#### What to work on:
1. In the tranilast study abstract, what dose and schedule of tranilast did the subjects receive?
2. List every measure that the tranilast study abstract says was also assessed in addition to the primary endpoint.

VP.59 A single-arm, open-label, multicenter study of tranilast for advanced heart failure in patients with muscular dystrophy

Abstract

The transient receptor potential cation channel subfamily V member 2 (TRPV2) is a stretch-sensitive calcium channel. Myocytes' damage induces TRPV2 expression on the sarcolemma, which causes calcium influx into the cytoplasm, and triggers degeneration. TRPV2 inhibition was effective in animal models of cardiomyopathy and muscular dystrophy (MD). Our pilot study showed that tranilast, a TRPV2 inhibitor, reduced brain natriuretic peptide (BNP) levels in two MD patients with advanced heart failure. Then, we planned a study to evaluate the safety and efficacy of tranilast for heart failure of MD patients. Subjects were MD patients whose serum BNP levels exceeded 100 pg/mL despite receiving standard therapy. Tranilast was administered orally at 100 mg thrice daily. The primary endpoint was the change in log (BNP) (⊿log [BNP]) at 6 months from baseline. The null hypothesis was determined based on a previous carvedilol study that resulted in a mean population ⊿log [BNP] of 0.18. TRPV2 expression on the mononuclear cell (MNC) surface, cardiac events, left ventricular fractional shortening (FS), human atrial natriuretic peptide (hANP), creatine kinase, and pinch strength were also assessed. Because of the poor general condition of many patients, among 18 patients included, 13 patients could be treated according to the protocol throughout the 6-month period. There were no serious adverse events related to tranilast except diarrhea, a known adverse effect. TRPV2 expression on the MNC surface was elevated at baseline and reduced after treatment. BNP, hANP, and FS remained stable. In the per-protocol set group, ⊿log [BNP] was -0.2 and significantly lower than that in the null hypothesis. In conclusion, tranilast is safe and effectively inhibits TRPV2 expression, even in MD patients with advanced heart failure. To evaluate the efficacy of tranilast in preventing heart failure, motor impairment, and respiratory failure, we are planning a study for mild MD patients.

#### Information supplied:
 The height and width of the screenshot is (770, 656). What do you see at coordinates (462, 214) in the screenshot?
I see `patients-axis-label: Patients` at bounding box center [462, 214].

#### Answers:
1. 100 mg orally, three times daily.

2.
- TRPV2 expression on the mononuclear cell (MNC) surface
- Cardiac events
- Left ventricular fractional shortening (FS)
- Human atrial natriuretic peptide (hANP)
- Creatine kinase
- Pinch strength